Travail demandé:
- A) Recopiez, dans le texte sur le Qi, tout ce qui va de « Qi (chinois modernisé » jusqu'à « martiaux (internes) chinois. ».
- B) Énumérez les disciplines dont le Qi sous-tend l'enseignement d'après le texte sur le Qi.
- C) Rédigez la suite du texte sur le Qi.

Extrait du document:
○ ○ ○ ○ ○ ○ ○

Qi (chinois modernisé : 气, chinois traditionnel : 氣, pinyin : qì, Wade-Giles Ch’i, prononciation (fichier son)) est le terme chinois désignant l’énergie (de vie), qui fait partie de toute chose. Elle est présente dans les « 10.000 choses » ainsi que dans les êtres vivants, chez qui elle est associée à la respiration et aux fonctions corporelles. En tant que notion traditionnelle remodelée par la pensée taoïste, le Qi serait à la fois capable de créer et de détruire et constitue donc la conception centrale pour sous-tendre l’enseignement de la guérison et du combat, c’est-à-dire de la médecine traditionnelle chinoise, du Qigong et des arts martiaux (internes) chinois.

○ ○ ○ ○ ○ ○ ○

Données brutes:
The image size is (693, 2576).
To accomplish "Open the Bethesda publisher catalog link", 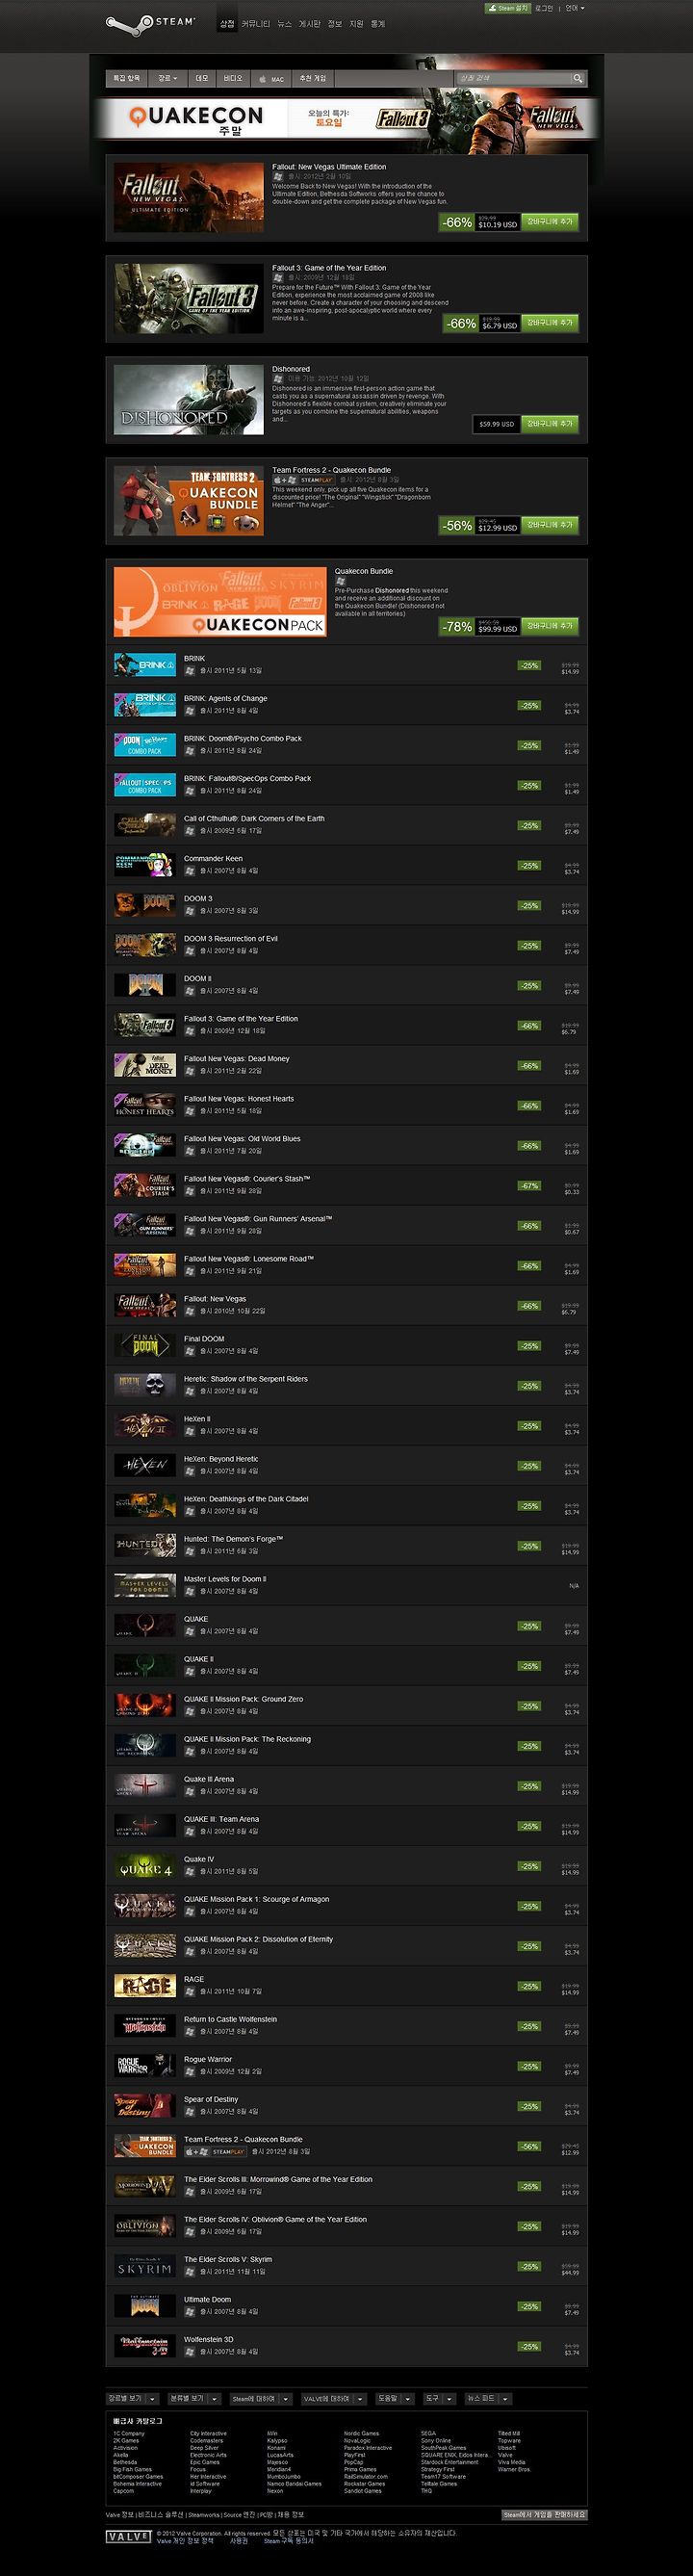I will point(124,2461).
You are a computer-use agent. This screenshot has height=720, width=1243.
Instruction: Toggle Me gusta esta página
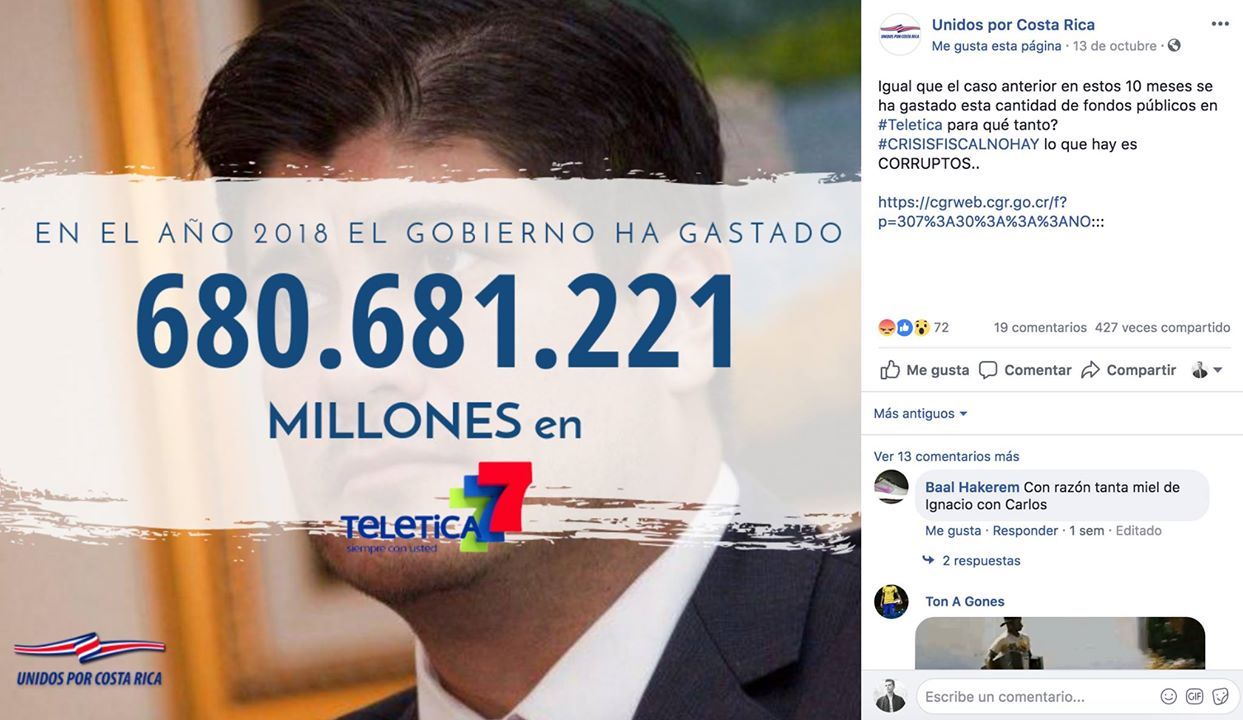pyautogui.click(x=996, y=46)
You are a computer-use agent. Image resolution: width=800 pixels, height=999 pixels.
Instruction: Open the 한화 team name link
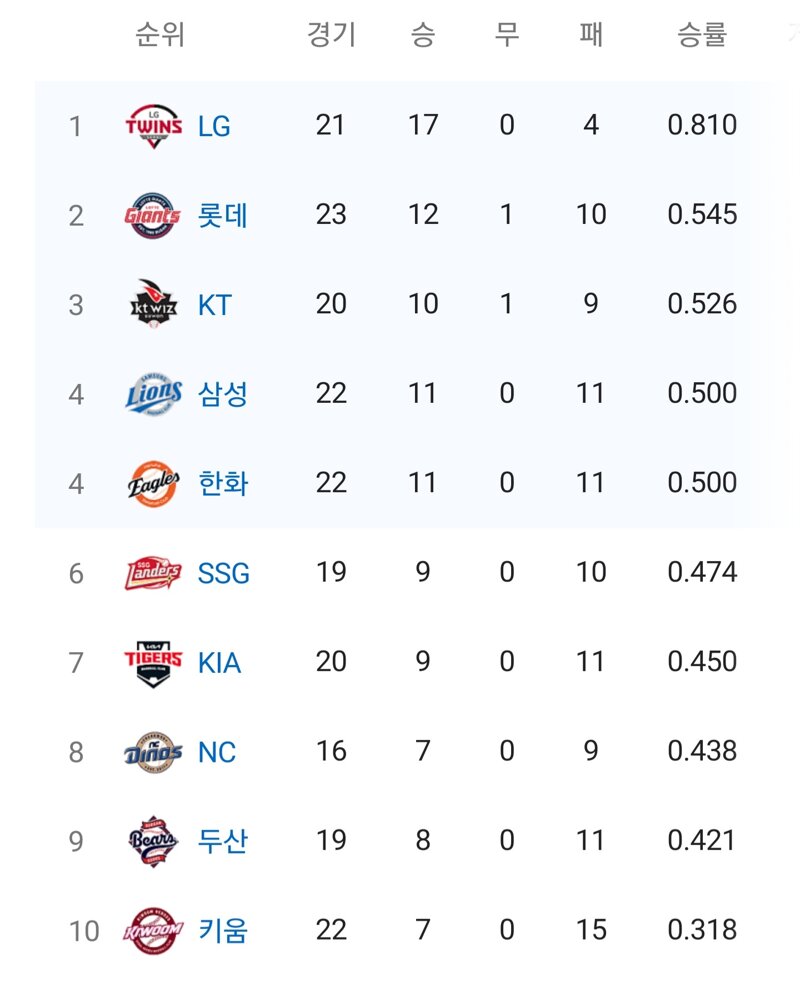pos(223,483)
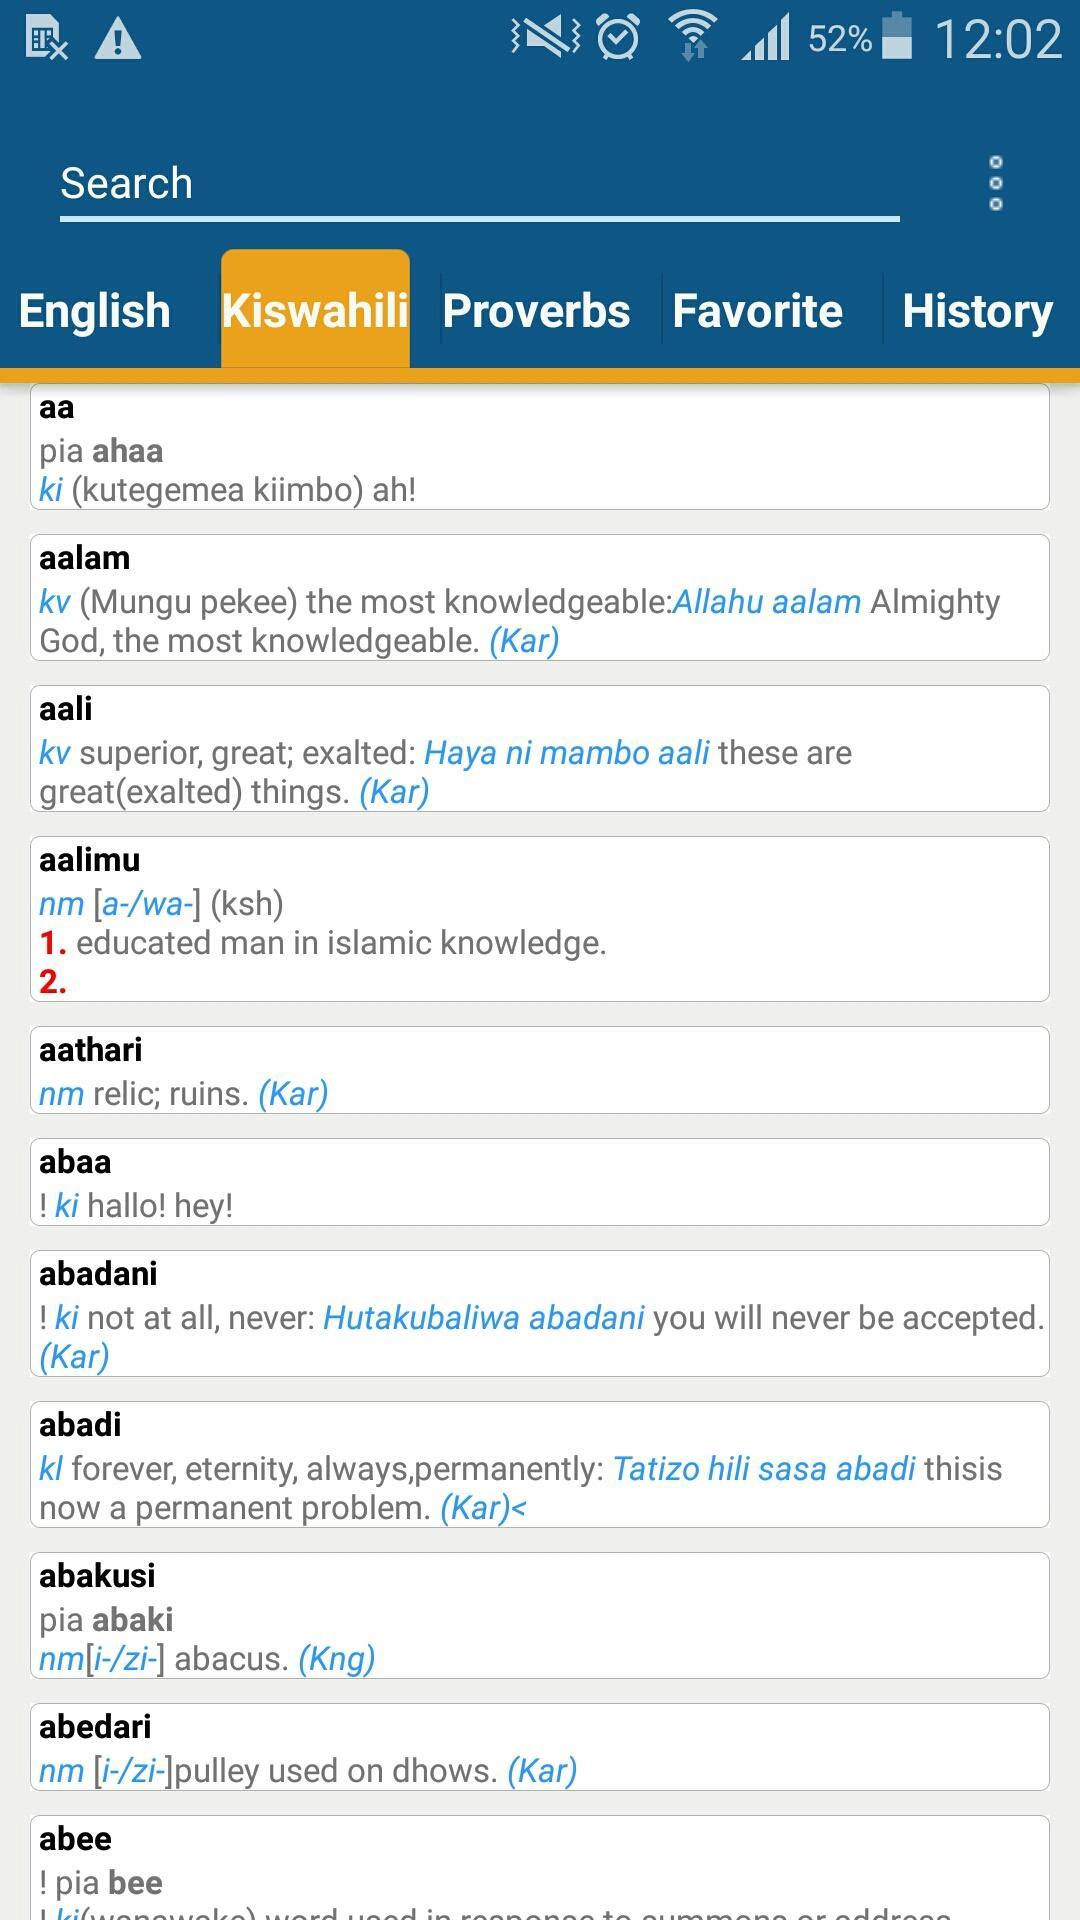Tap the cell signal strength icon
1080x1920 pixels.
[766, 38]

○ ○ ○ ○ ○ ○ ○

Réponses aux exercices:
- A)
Qi (chinois modernisé : 气, chinois traditionnel : 氣, pinyin : qì, Wade-Giles Ch’i, prononciation (fichier son)) est le terme chinois désignant l’énergie (de vie), qui fait partie de toute chose. Elle est présente dans les « 10.000 choses » ainsi que dans les êtres vivants, chez qui elle est associée à la respiration et aux fonctions corporelles. En tant que notion traditionnelle remodelée par la pensée taoïste, le Qi serait à la fois capable de créer et de détruire et constitue donc la conception centrale pour sous-tendre l’enseignement de la guérison et du combat, c’est-à-dire de la médecine traditionnelle chinoise, du Qigong et des arts martiaux (internes) chinois.

- B) la médecine traditionnelle chinoise ; le Qigong ; les arts martiaux (internes) chinois

- C)
Signification du caractère chinois
L’ancien caractère pour « Qi » était comme le caractère pour « air », capturant la nature fluide du Qi et son omniprésence.
Plus tard, le caractère a évolué vers un nouveau caractère : le caractère pour « riz » se trouve maintenant en son milieu. On peut se représenter le riz fumant comme un symbole de l’énergie fournie au corps par la nourriture, tandis que la structure du caractère lui-même rappelle les huit directions cardinales, dans lesquelles le Qi s’écoule.
Ainsi, Qi se traduit littéralement par « air », « gaz » ou « souffle » et figurativement par « énergie vitale » ou « force vitale ».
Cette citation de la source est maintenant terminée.